Interestingly, we have investigated the co-infection among 98 specimens using metagenomic sequencing methods including conventional mNGS, HDA-mNGS, and HDA-Nanopore. Positive co-infection cases were defined as those detected by any of two methods. Out of the 82 PTB positive patients, 56 were found to have co-infections such as bacteria, fungi, and viruses, and HDA-mNGS demonstrated the best detection performance in co-infection analysis due to its highest rate (100.0%) of pathogen identification (Additional file 3: Table S2).

HDA-mNGS increases the coverage of MTB genome and drug resistance gene

Multiple TB drug resistance-inducing mutations can be detected simultaneously by metagenomic sequencing but are highly dependent on sequence coverage. As reported previously, the detection rate of antimicrobial resistance genes (ARGs) using mNGS was extremely low due to limited coverage and depth of the MTB genome sequence [3]. In our study, 43 MTB positive cases using mNGS had a mean coverage rate of ≥ 1X across the MTB reference genome (H37Rv), reaching 95,267 bp (2.16%, ranging from 50 bp (0.001%) to 1,441,635 bp (32.7%) (Fig. 4A). In contrast, HDA-mNGS detected 61 MTB-positive cases with a mean coverage rate of > 1X across the MTB reference genome, reaching 1,528,168 bp (34.6%, ranging from 146 bp (0.003%) to 4,334,162 bp (98.2%)) (Fig. 4A). The sequences identified using conventional mNGS and HDA-mNGS methods varied across the different samples.

Fig. 4
figure 4

Sequencing depth of MTB genome sequences obtained using mNGS and HDA-mNGS. A Coverage depth distribution of MTB genome. From inside to outside shows sequence depths of conventional mNGS of 1X and 3X and HDA-mNGS of 1X and 3X. The vertical text on the right indicates percent values of samples, whereby the circled numbers represent positions within the M. tuberculosis H37Rv sequence.
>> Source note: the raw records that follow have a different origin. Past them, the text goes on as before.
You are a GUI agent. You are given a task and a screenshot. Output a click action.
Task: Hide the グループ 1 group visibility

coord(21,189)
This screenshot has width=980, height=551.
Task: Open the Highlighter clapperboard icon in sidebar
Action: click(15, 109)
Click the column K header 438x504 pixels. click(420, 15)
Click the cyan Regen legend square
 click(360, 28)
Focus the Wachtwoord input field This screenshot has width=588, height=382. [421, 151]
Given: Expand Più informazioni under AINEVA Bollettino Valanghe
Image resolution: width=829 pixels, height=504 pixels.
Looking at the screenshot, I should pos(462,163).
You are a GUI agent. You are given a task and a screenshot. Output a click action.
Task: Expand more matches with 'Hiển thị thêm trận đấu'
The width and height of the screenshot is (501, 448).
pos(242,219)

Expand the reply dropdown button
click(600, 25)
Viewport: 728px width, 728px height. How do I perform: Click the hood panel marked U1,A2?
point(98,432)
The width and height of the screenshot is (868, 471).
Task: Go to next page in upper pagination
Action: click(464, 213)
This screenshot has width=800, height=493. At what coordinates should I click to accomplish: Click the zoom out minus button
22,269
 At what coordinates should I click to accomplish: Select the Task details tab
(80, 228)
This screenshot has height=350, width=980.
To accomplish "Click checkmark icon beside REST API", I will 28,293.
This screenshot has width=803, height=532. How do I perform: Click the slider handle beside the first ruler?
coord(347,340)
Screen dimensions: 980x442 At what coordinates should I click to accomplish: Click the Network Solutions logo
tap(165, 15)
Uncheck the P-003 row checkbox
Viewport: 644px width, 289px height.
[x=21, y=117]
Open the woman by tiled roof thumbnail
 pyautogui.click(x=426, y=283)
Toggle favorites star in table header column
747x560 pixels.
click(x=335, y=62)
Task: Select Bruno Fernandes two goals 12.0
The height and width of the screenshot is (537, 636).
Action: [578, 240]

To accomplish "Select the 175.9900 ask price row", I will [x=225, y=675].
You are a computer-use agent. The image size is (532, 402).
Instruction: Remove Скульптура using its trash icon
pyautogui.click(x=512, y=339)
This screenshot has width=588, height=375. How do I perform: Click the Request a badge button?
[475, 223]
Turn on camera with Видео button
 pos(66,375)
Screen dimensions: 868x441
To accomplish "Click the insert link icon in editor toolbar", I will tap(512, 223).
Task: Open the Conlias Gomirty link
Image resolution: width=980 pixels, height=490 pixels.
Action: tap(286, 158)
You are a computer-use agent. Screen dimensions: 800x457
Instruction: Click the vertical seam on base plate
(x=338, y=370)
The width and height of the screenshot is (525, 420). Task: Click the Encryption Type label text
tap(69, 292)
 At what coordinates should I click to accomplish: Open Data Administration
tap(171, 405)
B Heatmap of depth for each sample in 184 antimicrobial resistance locus

We explored the depth of 184 antimicrobial resistance locus published by WHO within the positive samples classified by mNGS and HAD-mNGS. The depth analysis showed that 15 of the 61 cases obtained from PTB cases had coverage depths of at least 3X, while 9 within these cases had had coverage depths of 10X or more (Fig. 4B).

In contrast, conventional mNGS provided only little sequence information compared to HDA-mNGS, making it impossible to determine the AMR gene coverage (Additional file 4: Table S3). Taken together, these results suggest that HDA-mNGS provided a greatly improved coverage of the MTB genome sequence and relatively higher AMR gene coverage in positive PTB cases.

Discussion

Infections caused by MTB have posed a consistent and formidable threat to global human health across centuries. The urgent need to accurately detect and effectively manage diseases associated with this notorious human pathogen has prompted us to enhance the diagnostic performance. In this study, we present a modified diagnostic approach, HDA-mNGS, which enhances the detection of pulmonary TB in BALF samples. By combining host DNA depletion and conventional metagenomics, this method demonstrated superior clinical performance in a cohort of 98 enrolled patients with suspected pulmonary TB infection. Moreover, HDA-mNGS offers increased coverage of the MTB genome and drug resistance genes, underscoring its potential for effective antibiotic resistance management in PTB patients.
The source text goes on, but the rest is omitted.